Cemaat’i mi kastediyorsunuz?...
-Cemaat demek yanlış anlaşılır, “neocon çetesi” diyeyim...
“Paralel devlet”ten sonra “neocon çetesi” mi çıktı?
-Ben öyle tanımlıyorum. Herkes kendine göre bir tanım yapıyor. Çünkü her tanım, kendi içinde başka bir ideolojik kimlik içeriyor...
Siz “neocon çetesi”yle, Başbakan’ın “paralel devlet”le anlatmaya çalıştığı şeyi mi kastediyorsunuz?...
-Evet, aşağı yukarı aynı. Bu çetenin buraya yerleşmesini bizim engellememiz gerekirdi. Şu anda sıkıntının bir kaynağı bu. Bir başka kaynağı da, onları bertaraf etmeye çalışırken, başka bir vesayetçi anlayışla uzlaşıyor görüntüsü oluşturmak. Bu bence yanlış. Yani Feyzioğlu’nun yapmaya çalıştığı Ergenekon ve Balyoz sanıklarını tahliye ettirmeye yönelik girişimi, AK Parti tabanında doğru algılanmıyor...

TÜRKİYE AÇISINDAN FELAKET OLUR

Tüm bunlar AK Parti’ye ne kadar zarar verdi? Oy kaybeder mi?
-Bu “neocon çetesi”yle mücadelenin AK Parti’ye yeni kapılar açtığını düşünüyorum. Bir tarafta gidenler var ama diğer tarafta da gelenler. O yüzden AK Parti’nin 17 Aralık’tan öncesine göre oy bakımından kötü bir durumda olduğunu düşünmüyorum. Ancak eğer Ergenekon ve Balyoz’u aklayan bir görüntü sergilenirse, bunu da halka iyi anlatamazsak, asıl siyasi darbe o zaman gelir...
“İki taraf da tasfiye olur” dediniz. Ne kastettiniz?
-Eğer biz bu oyunla planlanmak istenen sonuçları iyi analiz edip aklımızı başımıza almazsak, bu süreçten Cemaat çok ciddi bir zarar görür. Ancak AK Parti olarak biz de zarar görebiliriz. Dolasıyla Cemaat’in tasfiye olduğu AK Parti’nin de hırpalandığı ve siyasi etkisini kaybettiği bir siyasi atmosfer hem bizim açımızdan hem de Türkiye açısından felaket olur.
Peki bu olan biten, din kardeşlerinin tarihte görülmemiş bir biçimde birbirine düşmesi mi?
-Hayır, öyle düşünmüyorum. Çünkü AK Parti ile Cemaat tabanı arasındaki siyasi geçişkenlik, hâlâ devam ediyor. Tabanda çok fazla problemimiz yok. Eğer bu kavganın sebeplerini topluma iyi anlatabilirsek, bunun bir din kardeşliği kavgası değil de, uluslararası bir oyun olduğunu herkes görürse bundan Türkiye kazançlı çıkar. Şu ana kadar iyi anlatılamadığını düşünüyorum.

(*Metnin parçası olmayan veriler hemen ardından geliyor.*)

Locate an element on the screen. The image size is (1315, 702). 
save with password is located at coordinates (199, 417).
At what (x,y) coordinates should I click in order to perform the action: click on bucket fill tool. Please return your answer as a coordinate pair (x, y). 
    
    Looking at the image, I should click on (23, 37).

YETER Kİ BAŞBAKAN DOĞRU BİLGİLENDİRİLSİN

Siz her konuda partiyle aynı mı düşünüyorsunuz? Farklı düştüğünüz noktalar yok mu hiç?
-Siyasete girdikten sonra da ilkesel davranmaya özen gösterdim. Gazetecilikte neyi savunuyorsam, siyasette de aynı şeyleri savunmayı sürdürdüm. Ama parti, bir konuda bir kanaat oluşturmuş ve karar vermişse, parti disiplini açısından ona uymak zorundasınız. Yine de bana düşen, yanlış bulduğum yerlerde partiyi uyarmak. Örnek olsun diye söyleyeyim, daha önce de Başbakan idam cezasını, kamuoyundan gelen tepkiler üzerine tartışmaya açmıştı. Ben, idam cezasının yeniden getirilmesinin doğru olmadığını, AK Parti olarak Anayasa’dan bunu bizim çıkardığımızı, evrensel hukuk değerlerin bakımından da idam cezasıyla Türkiye’yi yeniden tanıştırmanın çağdaş bir görüntü oluşturmayacağını ifade etmiştim. O zaman bana kızanlar oldu. Sonra birkaç BDP’li, PKK’lıları karşılamaya gidince, dokunulmazlıkların kaldırılması gündeme geldi. Ben bunun de doğru bir yaklaşım olmayacağını da ifade etmiştim. Kürtaj ile ilgili tartışmada da farklı bir tavır sergilemiştim. Sonuçta ne oldu? İdam cezasını geri getirmedik, dokunulmazlıkları kaldırmadık, kürtajla ilgili düzenlemeyi de kamuoyu hassasiyeti doğrultusunda yaptık. Yani parti ve ülke yararına olan çıkışlarda, Başbakan da doğru şeyler söylendiğinde, buna uyan ve ona göre hareket eden biri. Yeter ki, Başbakan doğru bilgilendirilsin. Ama zaman zaman, farklı kanallardan yanlış bildirimlerle, yanlış kanaatler oluşturulabiliyor...

SİYASETİN HASTALIĞI

Sizce Başbakan farklı fikirlere ve eleştirilere açık mı?
-Eğer doğru zamanda doğru üslupla ifade edilirse, buna açık olduğunu düşünüyorum. Ancak bu fikirleri ifade edebileceğiniz, Başbakan’a söyleyebileceğiniz mekanizmaların çoğaltılması lazım. Her zaman, her istediğinizde bunları söyleyemiyorsunuz. Grup toplantıları milletvekillerinin fikirlerini rahat ifade edebilecekleri bir yapı olmaktan çıktı. Sadece Genel Başkan konuşuyor ve gidiyor. Fakat bu yalnız bizim partiye özgü bir durum değil. Bütün siyasi partilerde böyle. Maalesef Süleyman Demirel zamanında gelişen bu kötü gelenek, bugün siyasetin hastalığı haline geldi. Ve devam ediyor.
Eğer bu siyasi mekanizmaları çoğaltırsak, zannediyorum ki daha doğru bir yolu buluruz.